Friends, I’m sharing a testimony of answered prayer, which grew and challenged me. Prayer for provision. Prayer for humility. And how, in His goodness, the Lord answered both.
As I am writing, I’m 60 days away from boarding a plane to Ghana, West Africa. With great excitement, I became part of this team to return to a country and people so dear to my heart. As with previous mission trips, I knew much of the initial planning would involve fundraising. I went into this expectant, joyfully remembering the support of trips past, knowing that in order to go, God would have to provide all. I crafted and mailed out my personal support letters, and my prayers began – for His perfect provision, for me, for our team.
At this same time, my prayers began to really focus on humbleness of heart. Daily seeking out the humility and heart of Christ.
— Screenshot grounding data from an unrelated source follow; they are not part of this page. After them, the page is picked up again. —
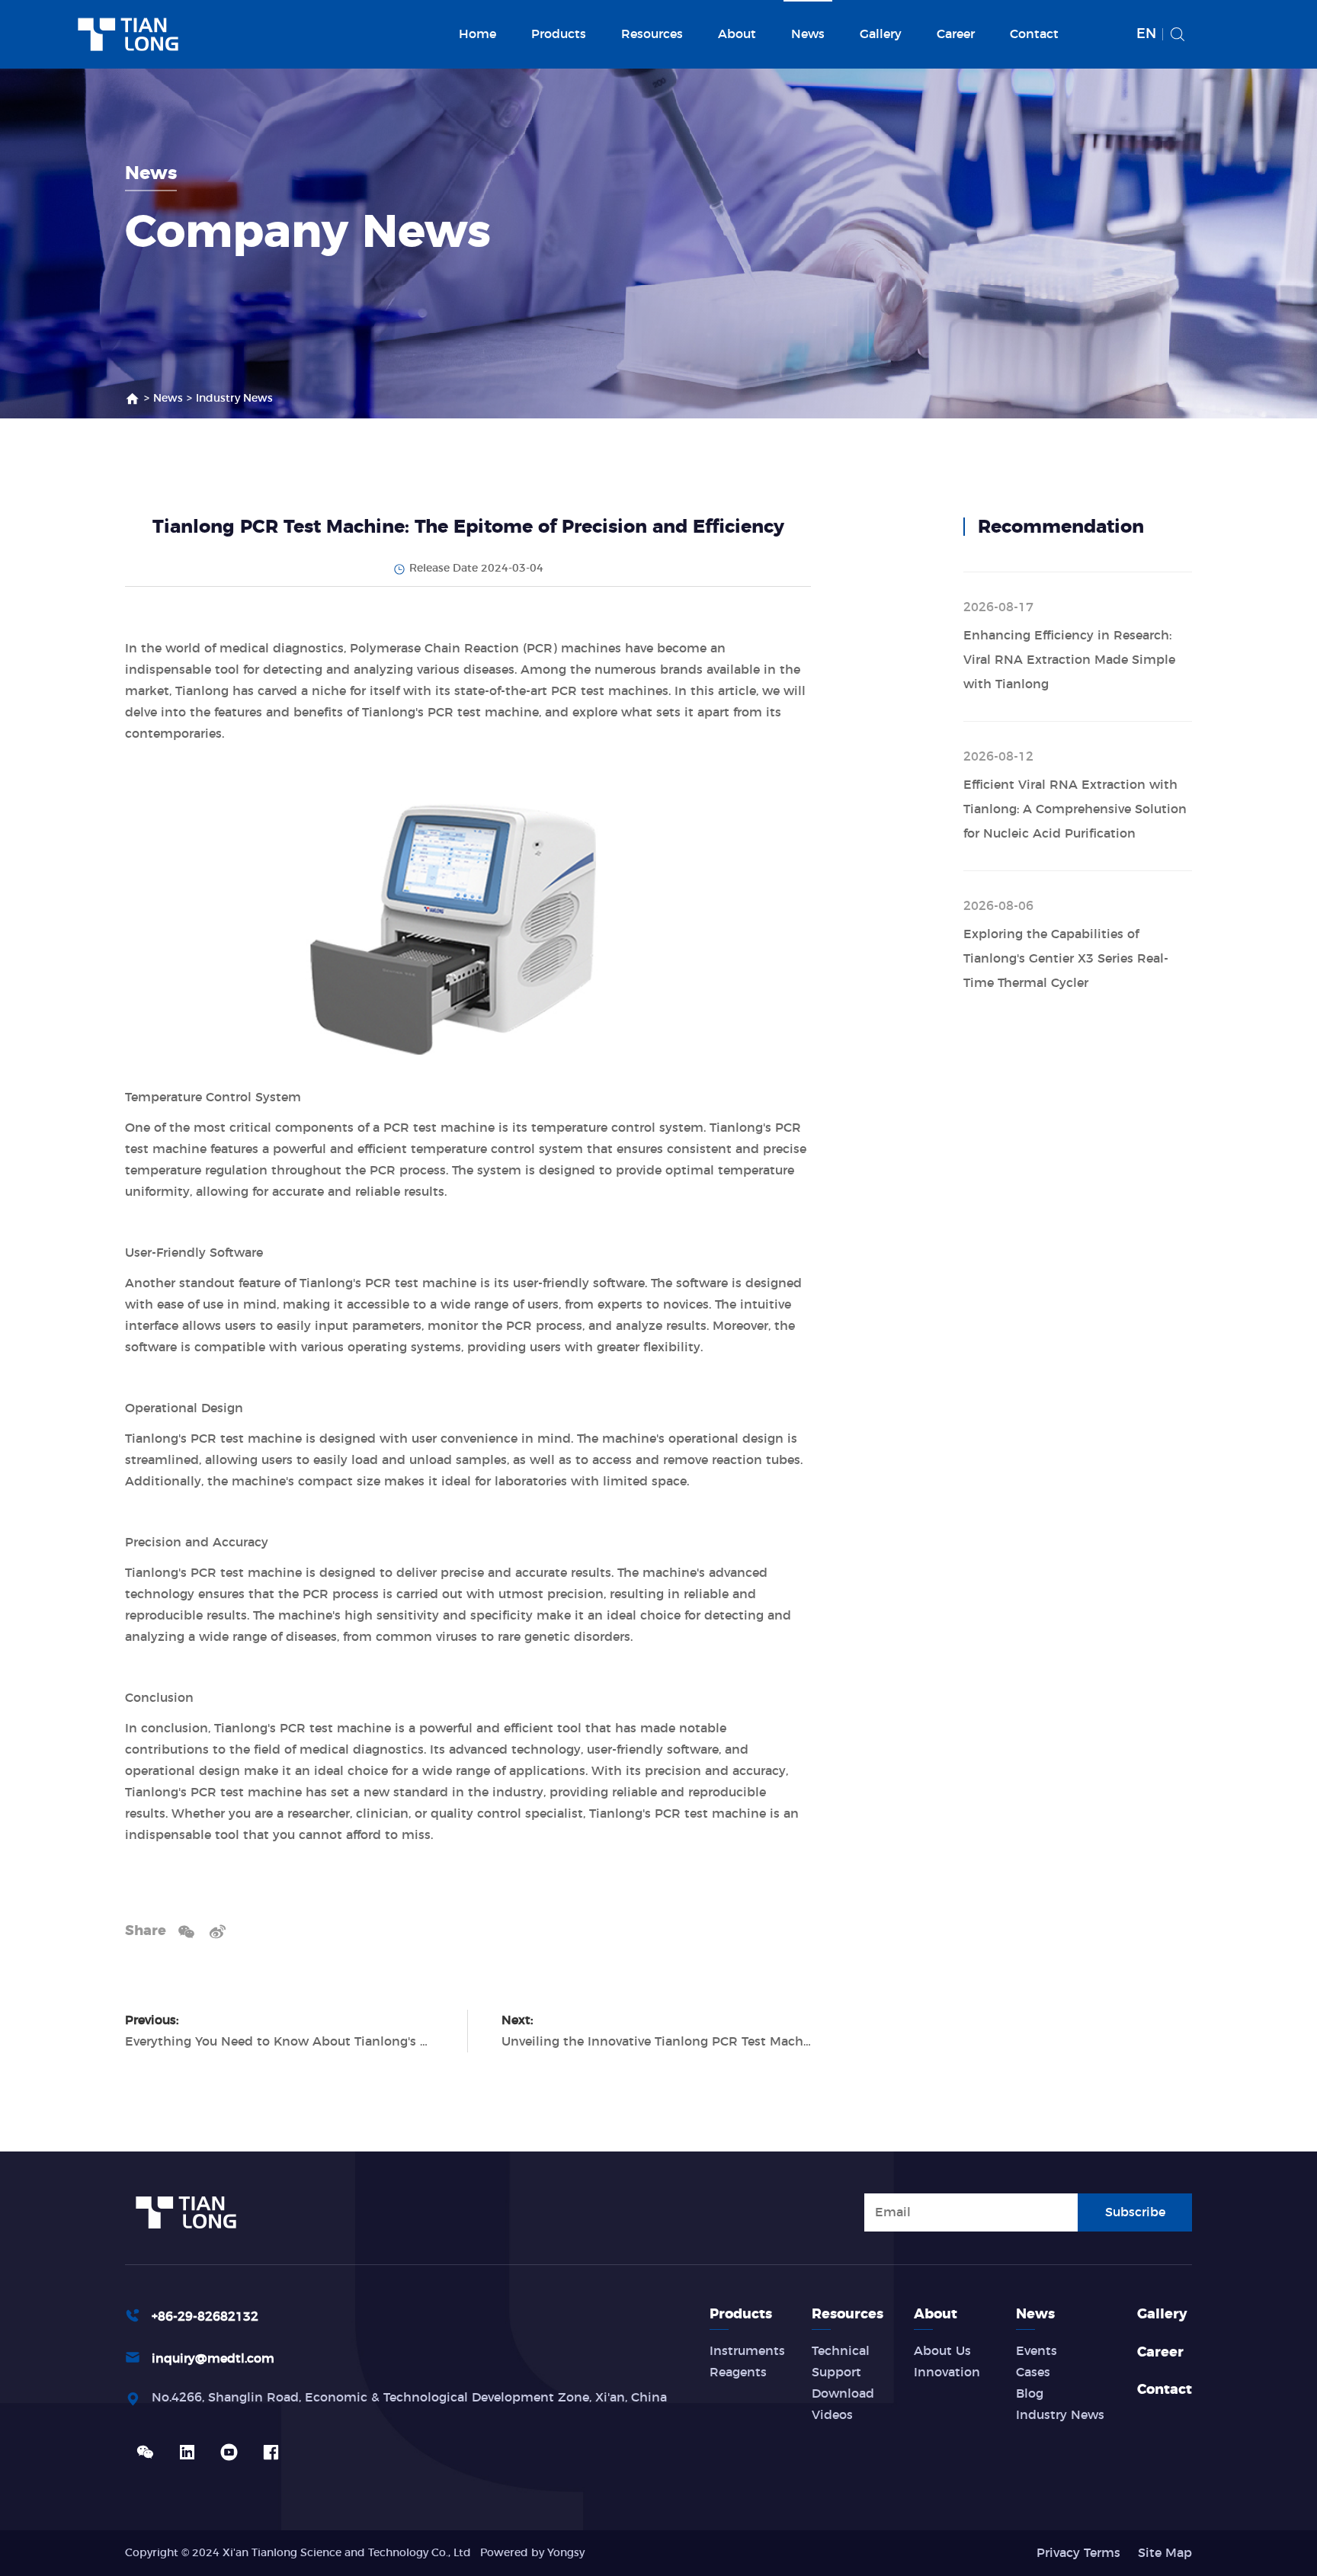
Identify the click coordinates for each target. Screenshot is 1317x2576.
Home (477, 34)
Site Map (1165, 2553)
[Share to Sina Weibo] (217, 1931)
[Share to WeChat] (186, 1931)
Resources (652, 34)
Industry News (234, 398)
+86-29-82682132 (205, 2317)
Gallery (881, 34)
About (737, 34)
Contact (1034, 34)
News (808, 34)
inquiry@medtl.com (213, 2359)
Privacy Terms (1078, 2553)
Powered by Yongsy (532, 2553)
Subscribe (1135, 2212)
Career (956, 34)
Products (558, 34)
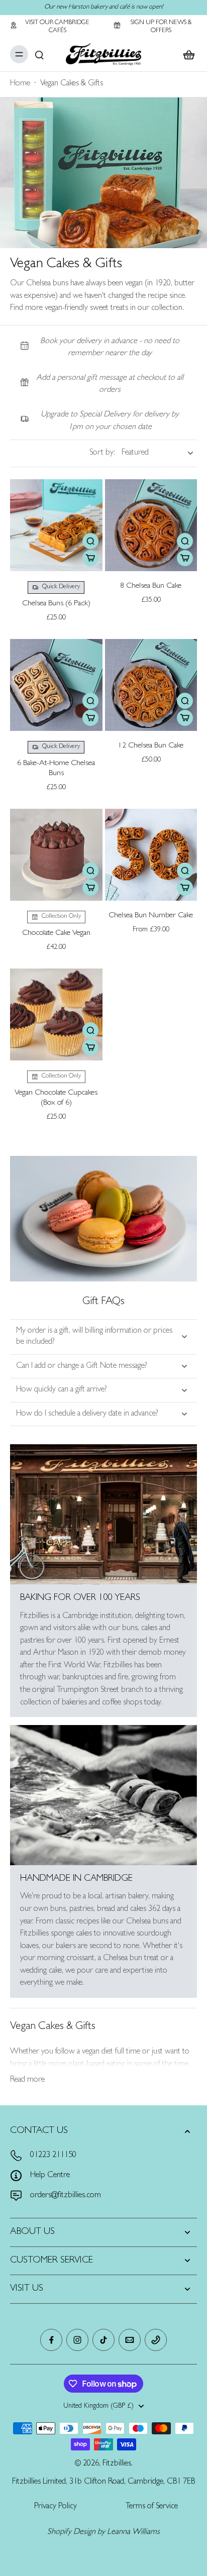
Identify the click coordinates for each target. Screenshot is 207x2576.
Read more (27, 2080)
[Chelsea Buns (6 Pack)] (56, 525)
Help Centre (50, 2176)
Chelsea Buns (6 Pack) (56, 604)
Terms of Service (152, 2507)
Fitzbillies (116, 2464)
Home (20, 84)
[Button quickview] (90, 541)
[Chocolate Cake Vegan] (56, 855)
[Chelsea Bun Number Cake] (151, 855)
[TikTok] (103, 2340)
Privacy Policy (55, 2507)
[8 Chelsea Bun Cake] (151, 525)
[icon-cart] (186, 54)
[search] (39, 54)
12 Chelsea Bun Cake (150, 746)
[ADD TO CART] (90, 558)
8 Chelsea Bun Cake (150, 586)
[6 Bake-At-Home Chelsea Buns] (56, 685)
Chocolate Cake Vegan (56, 933)
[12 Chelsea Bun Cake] (151, 685)
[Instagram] (77, 2340)
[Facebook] (51, 2340)
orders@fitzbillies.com (65, 2196)
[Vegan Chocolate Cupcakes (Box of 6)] (56, 1015)
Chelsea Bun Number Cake (151, 916)
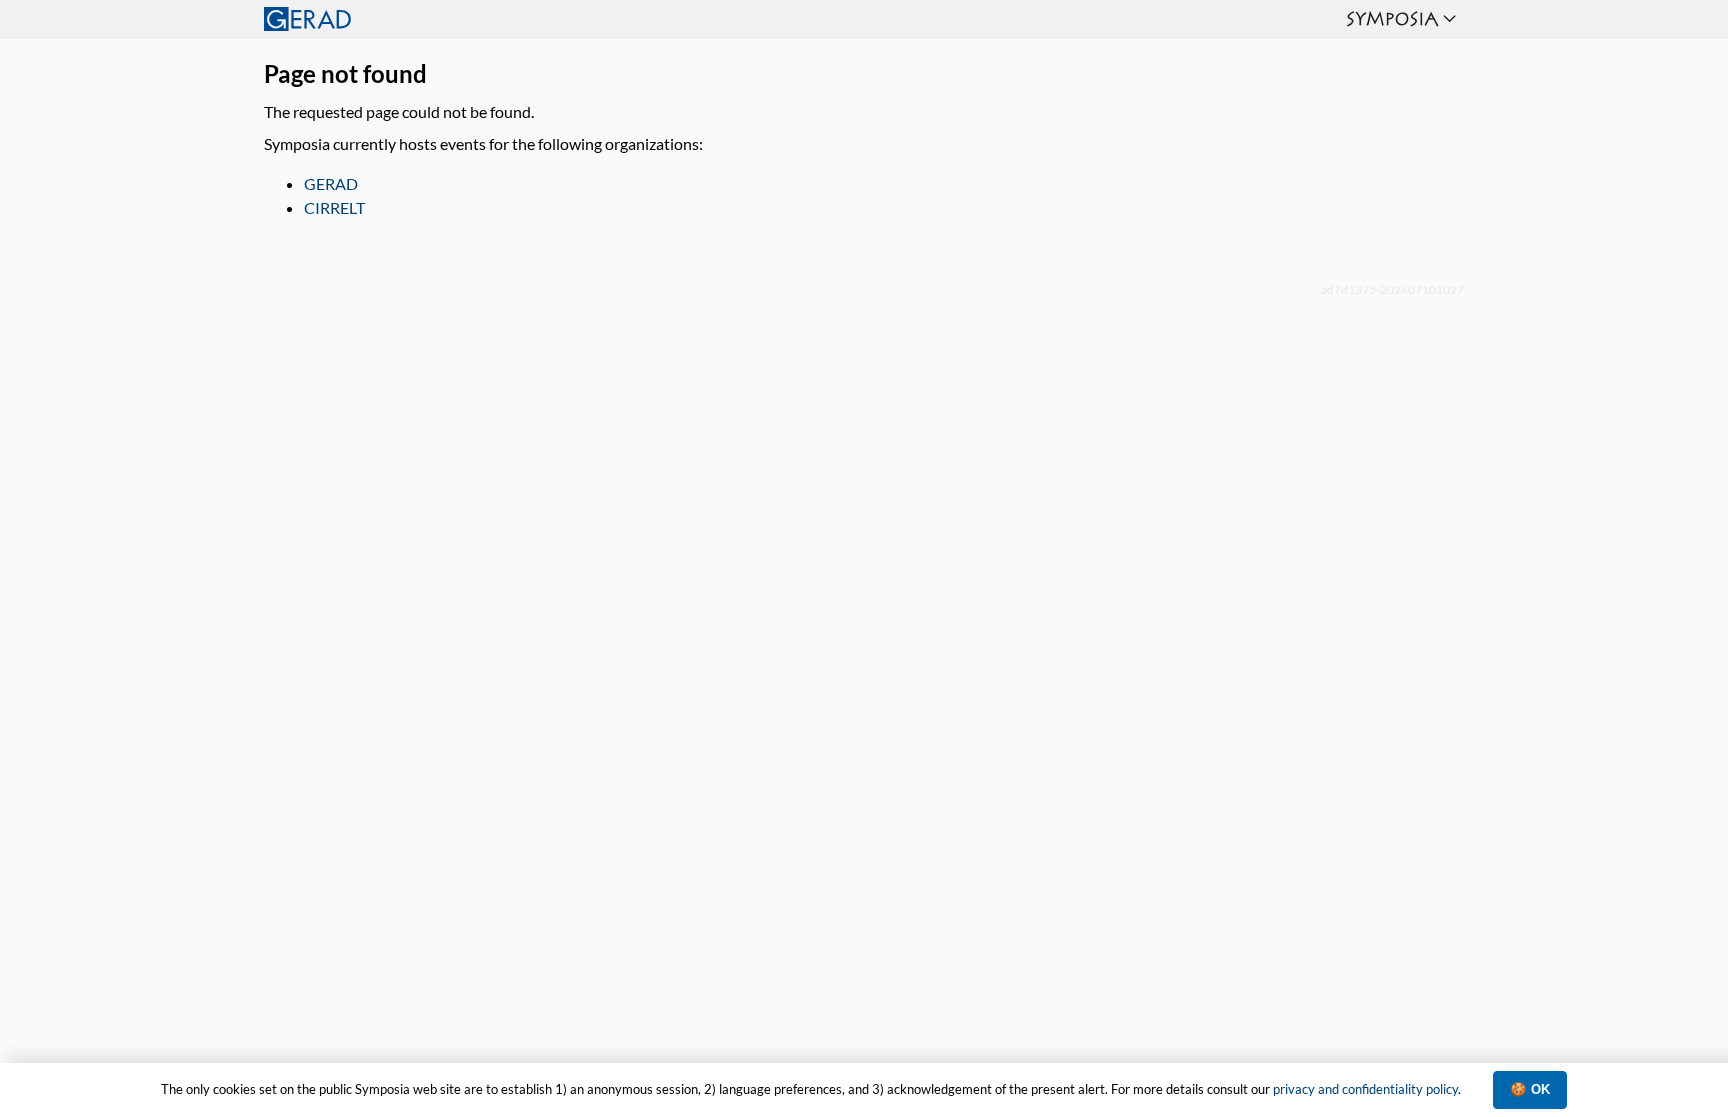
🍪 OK (1530, 1089)
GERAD (331, 183)
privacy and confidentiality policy (1365, 1089)
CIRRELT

That He would continue to shape my fleshy-human heart, to a heart bent low, ready for service, reflective of His.
So there I was, praying for provision, praying for humbleness, at once. Answers coming, in a way I did not expect.
Each day after sending out my support letters, I eagerly checked my mailbox. And day after day, my mailbox was empty. Empty. Not a single response back. Not one. Yet here I sit, part of a team that is, as of right now, fully funded! Our small team of 4, exceedingly supported! Provision poured in through others, God so clearly provided! And like His overwhelming grace, it was a gift I could not have earned.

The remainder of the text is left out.